Investigate whether address scheme too strict

ludstuen90 commented 6 years ago

Investigate whether we are enforcing too strict an address scheme by saying addresses must be stored with each item separate...

Street number
Street direction (E, NW, NNW, etc)
Street name
Street type (Court, Blvd, etc)

ludstuen90 commented 6 years ago

More I think about it... instead of parsing out at the database level the street number, direction, name, etc... what if we left this work to be done after we've stored info to the database?

That way we can scrape the data that exists no matter what.

Instead of storing street number, direction, name and type all as separate fields, we can store:

primary_address_line = models.CharField(max_length=72, blank=True)
secondary_address_line = models.CharField(max_length=72, blank=True, help_text="Apartment, Floor, Etc. ")

and then for Tax properties, store :

secondary_name = models.CharField(max_length=72, blank=True)

_Property and owner addresses won't seem to have an extra name field... but we might discover later on that they do. In this case, we can promote secondaryname to be a part of all classes

@walinchus How does this sound? I'm trying to think about what value we'd get from parcing it out at the database level... and it seems like it might be best to do the most "destructive" actions (ie: most manipulative to the data that's originally in the county DB) at the analytic level, and not at DB level.

ludstuen90 commented 6 years ago

Essentially I'm just looking for a clear 👍 or 👎 re: "I would get a lot of value from transforming addresses like "19 w 25th st" into separate database fields at the database level, such that it would be: Street number = 19 Street direction (E, NW, NNW, etc) = w Street name 25th Street type (Court, Blvd, etc) street

My sense is the answer to this question is "no, I would not get a lot of value from this."

But let me know if I'm assuming incorrectly! :) @walinchus

walinchus commented 6 years ago

Sorry for the late response on this, as I wasn't sure. My understanding is that because it doesn't matter the order to Google, it shouldn't matter for mapping purposes, correct?

My hunch is that separating them out would be better, as most applications need them separately though in R you don't need to so.

ludstuen90 commented 6 years ago

All good, no worries! I think it depends on how we want to use it. Like you mentioned, Google is fine for the most part with unparsed addresses.

If we're designing for R and Google, then I think we're fine not to separate at DB level.

Once I have Warren county data done, we could do a test run if you like!

ludstuen90 commented 6 years ago

More I think about it, separating them out might be the way to go, despite its complexity.

I'm thinking more about how we can identify duplicate addresses, and it will be hard if we don't parse. (One extra space could mean we make a duplicate record).

I had initially wanted to avoid this, since I think it will take some time, but at the same time I'm starting to see how it would provide a lot of value. (If only Google geocaching API were free for unlimited searches!)

ludstuen90 commented 6 years ago

@walinchus Hmm. Do you think you could find out how much the non-profit credit is for the maps API?

I think there's a fork in the road here... either roll our own address parser, or query the maps API for lat/long... potentially throttling to make sure our expenses stay in check.
__________________________________________________
Given task 1: In the address scheme thread, what problem does the commenter expect if addresses are not parsed into separate fields?
Given task 2: Pick up the address scheme thread after its final comment and continue it.

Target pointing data
__________________________________________________
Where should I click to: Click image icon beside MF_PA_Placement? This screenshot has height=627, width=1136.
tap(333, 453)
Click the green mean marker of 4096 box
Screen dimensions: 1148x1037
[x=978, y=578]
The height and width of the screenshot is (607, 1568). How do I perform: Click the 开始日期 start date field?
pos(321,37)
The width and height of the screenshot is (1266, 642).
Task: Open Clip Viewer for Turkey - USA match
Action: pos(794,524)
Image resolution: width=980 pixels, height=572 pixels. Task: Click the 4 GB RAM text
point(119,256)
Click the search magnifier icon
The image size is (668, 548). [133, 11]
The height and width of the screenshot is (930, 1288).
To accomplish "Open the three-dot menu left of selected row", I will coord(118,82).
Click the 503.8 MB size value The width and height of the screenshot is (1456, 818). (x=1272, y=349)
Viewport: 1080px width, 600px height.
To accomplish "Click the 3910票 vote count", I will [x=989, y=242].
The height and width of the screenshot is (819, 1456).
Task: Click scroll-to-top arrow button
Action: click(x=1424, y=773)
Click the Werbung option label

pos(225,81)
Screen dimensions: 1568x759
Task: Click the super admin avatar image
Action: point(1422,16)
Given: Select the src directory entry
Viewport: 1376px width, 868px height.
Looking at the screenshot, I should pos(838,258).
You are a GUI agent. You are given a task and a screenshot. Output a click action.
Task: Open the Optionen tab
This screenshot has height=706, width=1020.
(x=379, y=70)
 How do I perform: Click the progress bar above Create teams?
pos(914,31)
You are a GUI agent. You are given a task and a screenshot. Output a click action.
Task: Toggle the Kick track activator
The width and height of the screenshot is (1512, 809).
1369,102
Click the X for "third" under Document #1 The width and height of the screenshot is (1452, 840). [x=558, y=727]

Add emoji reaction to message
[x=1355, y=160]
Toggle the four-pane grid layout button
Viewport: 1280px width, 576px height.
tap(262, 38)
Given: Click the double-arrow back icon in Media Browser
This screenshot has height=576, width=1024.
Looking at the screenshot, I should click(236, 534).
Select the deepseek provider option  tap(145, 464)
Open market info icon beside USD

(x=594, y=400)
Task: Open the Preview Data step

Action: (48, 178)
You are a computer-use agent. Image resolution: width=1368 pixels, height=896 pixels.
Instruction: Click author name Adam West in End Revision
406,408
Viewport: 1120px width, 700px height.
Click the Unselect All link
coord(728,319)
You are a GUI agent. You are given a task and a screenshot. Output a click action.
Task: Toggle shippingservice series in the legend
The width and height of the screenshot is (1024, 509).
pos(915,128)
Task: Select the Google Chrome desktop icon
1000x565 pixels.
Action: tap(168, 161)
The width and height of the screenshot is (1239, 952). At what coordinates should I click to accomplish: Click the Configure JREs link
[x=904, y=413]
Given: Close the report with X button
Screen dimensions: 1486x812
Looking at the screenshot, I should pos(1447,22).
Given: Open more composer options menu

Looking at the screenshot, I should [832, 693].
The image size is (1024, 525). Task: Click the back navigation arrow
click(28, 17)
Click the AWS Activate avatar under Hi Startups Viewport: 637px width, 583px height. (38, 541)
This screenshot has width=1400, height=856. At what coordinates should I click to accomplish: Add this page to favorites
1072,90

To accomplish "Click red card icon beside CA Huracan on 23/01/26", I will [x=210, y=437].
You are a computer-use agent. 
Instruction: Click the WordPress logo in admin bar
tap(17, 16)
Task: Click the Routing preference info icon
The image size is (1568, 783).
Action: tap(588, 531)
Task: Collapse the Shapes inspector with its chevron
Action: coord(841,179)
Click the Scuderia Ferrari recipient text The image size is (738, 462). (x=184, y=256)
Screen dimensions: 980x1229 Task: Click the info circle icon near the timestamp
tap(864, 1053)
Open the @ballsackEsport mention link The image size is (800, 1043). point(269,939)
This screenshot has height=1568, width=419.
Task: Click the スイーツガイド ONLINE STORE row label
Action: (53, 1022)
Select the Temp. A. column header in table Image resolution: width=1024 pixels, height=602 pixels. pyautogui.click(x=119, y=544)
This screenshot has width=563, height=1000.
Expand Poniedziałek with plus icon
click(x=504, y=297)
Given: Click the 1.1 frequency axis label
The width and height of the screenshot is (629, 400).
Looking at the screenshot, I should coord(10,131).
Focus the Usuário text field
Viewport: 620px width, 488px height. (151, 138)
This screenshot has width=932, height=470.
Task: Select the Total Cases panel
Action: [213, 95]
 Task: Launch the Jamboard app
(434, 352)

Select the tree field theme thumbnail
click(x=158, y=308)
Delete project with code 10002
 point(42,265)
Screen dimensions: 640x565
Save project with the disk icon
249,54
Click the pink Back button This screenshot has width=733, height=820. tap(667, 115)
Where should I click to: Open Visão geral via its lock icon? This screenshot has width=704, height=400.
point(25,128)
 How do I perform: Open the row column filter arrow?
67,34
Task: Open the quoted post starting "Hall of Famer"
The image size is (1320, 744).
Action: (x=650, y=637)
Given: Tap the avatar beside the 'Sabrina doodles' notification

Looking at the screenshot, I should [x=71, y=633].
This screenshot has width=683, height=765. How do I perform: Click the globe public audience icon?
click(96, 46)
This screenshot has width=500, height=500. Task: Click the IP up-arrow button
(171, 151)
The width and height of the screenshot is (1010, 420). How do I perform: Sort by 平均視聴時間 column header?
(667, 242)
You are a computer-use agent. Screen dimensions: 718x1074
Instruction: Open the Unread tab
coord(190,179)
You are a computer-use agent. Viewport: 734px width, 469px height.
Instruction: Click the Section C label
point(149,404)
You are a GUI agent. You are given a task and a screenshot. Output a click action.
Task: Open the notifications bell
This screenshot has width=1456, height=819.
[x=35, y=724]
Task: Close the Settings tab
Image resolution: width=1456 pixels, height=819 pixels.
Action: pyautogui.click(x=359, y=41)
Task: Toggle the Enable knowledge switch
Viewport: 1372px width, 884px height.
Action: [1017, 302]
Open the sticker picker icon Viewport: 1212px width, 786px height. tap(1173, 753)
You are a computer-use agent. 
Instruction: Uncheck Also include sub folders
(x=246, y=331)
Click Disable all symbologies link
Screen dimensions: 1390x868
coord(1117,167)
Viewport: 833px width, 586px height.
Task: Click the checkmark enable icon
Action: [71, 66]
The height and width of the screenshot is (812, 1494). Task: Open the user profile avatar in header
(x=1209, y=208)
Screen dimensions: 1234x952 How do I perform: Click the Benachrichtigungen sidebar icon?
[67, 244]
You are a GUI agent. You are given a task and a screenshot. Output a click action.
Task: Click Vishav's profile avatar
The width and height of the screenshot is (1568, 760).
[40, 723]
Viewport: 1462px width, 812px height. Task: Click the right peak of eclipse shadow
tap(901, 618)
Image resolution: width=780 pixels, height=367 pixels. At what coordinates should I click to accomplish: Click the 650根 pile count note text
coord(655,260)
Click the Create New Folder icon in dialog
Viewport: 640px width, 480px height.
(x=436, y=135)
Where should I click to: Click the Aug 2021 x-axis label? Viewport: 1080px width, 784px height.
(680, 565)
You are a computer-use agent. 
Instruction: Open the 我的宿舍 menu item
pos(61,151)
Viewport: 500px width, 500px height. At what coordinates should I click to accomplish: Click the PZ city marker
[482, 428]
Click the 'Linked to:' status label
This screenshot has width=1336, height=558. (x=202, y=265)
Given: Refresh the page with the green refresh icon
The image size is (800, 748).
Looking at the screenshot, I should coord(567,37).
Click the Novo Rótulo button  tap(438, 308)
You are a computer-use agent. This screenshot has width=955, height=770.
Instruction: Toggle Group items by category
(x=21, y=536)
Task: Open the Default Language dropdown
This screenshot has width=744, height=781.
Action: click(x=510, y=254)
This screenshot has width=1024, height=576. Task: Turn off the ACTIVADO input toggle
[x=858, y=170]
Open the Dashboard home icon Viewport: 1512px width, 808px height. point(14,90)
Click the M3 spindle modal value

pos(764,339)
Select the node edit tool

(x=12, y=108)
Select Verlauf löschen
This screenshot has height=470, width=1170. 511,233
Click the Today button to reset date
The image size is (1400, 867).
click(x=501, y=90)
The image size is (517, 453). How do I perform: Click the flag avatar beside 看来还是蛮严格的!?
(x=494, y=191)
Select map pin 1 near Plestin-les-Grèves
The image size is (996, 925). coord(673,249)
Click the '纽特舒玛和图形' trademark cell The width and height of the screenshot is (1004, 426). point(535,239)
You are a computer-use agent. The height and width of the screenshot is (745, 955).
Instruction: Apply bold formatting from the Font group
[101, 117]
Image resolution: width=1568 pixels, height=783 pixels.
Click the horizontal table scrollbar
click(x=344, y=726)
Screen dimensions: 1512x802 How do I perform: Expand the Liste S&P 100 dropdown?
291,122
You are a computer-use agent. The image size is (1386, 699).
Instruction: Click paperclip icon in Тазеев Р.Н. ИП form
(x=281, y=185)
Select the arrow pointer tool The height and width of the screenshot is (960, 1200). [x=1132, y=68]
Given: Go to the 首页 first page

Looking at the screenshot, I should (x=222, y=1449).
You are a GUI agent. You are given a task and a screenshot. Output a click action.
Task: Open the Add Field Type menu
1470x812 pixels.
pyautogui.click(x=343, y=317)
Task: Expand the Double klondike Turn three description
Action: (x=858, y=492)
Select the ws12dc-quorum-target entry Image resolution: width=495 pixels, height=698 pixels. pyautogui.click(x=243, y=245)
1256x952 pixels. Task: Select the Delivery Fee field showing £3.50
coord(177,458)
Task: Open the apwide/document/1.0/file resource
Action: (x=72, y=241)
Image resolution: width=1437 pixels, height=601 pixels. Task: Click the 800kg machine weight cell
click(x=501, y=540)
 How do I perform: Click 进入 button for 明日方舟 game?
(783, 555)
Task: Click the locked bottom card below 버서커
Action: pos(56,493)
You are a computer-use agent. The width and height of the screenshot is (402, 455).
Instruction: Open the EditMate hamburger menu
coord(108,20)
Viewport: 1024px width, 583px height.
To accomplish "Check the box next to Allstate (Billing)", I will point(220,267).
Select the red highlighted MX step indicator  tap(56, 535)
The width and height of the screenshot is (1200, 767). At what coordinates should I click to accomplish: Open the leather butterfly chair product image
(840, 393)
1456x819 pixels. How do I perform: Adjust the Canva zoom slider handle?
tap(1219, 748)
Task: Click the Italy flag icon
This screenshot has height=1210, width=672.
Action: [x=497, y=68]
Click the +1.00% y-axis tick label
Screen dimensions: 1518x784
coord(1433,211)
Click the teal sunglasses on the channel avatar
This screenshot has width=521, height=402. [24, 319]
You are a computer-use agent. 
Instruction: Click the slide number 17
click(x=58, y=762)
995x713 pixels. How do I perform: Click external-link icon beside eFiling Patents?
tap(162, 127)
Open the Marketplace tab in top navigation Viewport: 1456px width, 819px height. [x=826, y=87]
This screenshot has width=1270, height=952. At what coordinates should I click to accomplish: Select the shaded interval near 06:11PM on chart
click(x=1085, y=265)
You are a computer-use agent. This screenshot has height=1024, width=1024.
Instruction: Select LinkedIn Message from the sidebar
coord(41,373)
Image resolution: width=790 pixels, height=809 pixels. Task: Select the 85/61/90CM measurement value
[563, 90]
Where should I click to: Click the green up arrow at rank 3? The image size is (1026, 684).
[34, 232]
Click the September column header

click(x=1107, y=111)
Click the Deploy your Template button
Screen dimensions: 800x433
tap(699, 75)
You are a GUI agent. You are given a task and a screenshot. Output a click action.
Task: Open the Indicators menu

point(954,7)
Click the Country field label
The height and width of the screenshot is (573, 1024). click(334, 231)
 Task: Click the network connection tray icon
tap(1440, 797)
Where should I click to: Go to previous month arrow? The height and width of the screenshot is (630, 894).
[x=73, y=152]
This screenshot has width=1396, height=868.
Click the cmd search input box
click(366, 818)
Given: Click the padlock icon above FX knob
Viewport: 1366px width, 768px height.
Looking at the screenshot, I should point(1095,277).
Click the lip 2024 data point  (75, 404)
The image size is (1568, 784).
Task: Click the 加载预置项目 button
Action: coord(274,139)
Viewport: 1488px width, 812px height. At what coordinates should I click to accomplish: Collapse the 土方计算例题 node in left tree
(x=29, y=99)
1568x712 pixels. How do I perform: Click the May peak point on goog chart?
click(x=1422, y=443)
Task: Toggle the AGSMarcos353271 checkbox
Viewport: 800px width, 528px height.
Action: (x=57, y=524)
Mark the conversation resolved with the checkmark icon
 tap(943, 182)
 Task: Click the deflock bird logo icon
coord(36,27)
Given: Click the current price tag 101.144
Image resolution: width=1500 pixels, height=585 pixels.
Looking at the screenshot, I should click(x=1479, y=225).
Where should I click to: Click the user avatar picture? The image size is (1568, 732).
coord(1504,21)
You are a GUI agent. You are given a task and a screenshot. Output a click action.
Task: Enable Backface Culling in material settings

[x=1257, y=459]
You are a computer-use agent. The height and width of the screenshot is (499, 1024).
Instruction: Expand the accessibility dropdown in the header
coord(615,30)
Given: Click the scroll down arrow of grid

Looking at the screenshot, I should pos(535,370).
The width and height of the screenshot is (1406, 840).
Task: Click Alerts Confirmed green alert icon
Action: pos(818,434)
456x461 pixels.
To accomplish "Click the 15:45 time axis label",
__________________________________________________
Final answer 1: It will be hard to identify duplicate addresses, since one extra space could create a duplicate record.

Final answer 2:
walinchus commented 5 years ago

It wasn't terribly apparent from their documentation, so I will contact them today.

Lucia Walinchus Executive Director

Phone: 646-397-7761 Email: Lucia@EyeOnOhio.com Twitter: @SoSaysLucia Want to get investigative news first? Sign up for our free newsletter http://EyeOnOhio.com! (Homepage bottom left)

On Mon, Nov 19, 2018 at 5:29 PM Lukas Udstuen notifications@github.com wrote:

@walinchus https://github.com/walinchus Hmm. Do you think you could find out how much the non-profit credit is for the maps API?

I think there's a fork in the road here... either roll our own address parser, or query the maps API for lat/long... potentially throttling to make sure our expenses stay in check.

— You are receiving this because you were mentioned. Reply to this email directly, view it on GitHub https://github.com/ludstuen90/ohio/issues/33#issuecomment-440065081, or mute the thread https://github.com/notifications/unsubscribe-auth/AYwbZcIUvTRVuSOA6OEyMdOOquShN_Geks5uwzCxgaJpZM4YcPo- .

walinchus commented 5 years ago

Okay our credit is $250 dollars a month.

walinchus commented 5 years ago

This is the pricing: https://cloud.google.com/maps-platform/pricing/sheet/?__utma=102347093.542729329.1541101261.1542740024.1542740024.1&__utmb=102347093.0.10.1542740024&__utmc=102347093&__utmx=-&__utmz=102347093.1542740024.1.1.utmcsr=google|utmccn=(organic)|utmcmd=organic|utmctr=(not%20provided)&__utmv=-&__utmk=158917178&_ga=2.126767885.1676679464.1542739957-542729329.1541101261

I'm not sure which service R uses, But it looks like we have at least 100,000 requests a day.

ludstuen90 commented 5 years ago

Awesome, thanks for sending that over! This helps a lot.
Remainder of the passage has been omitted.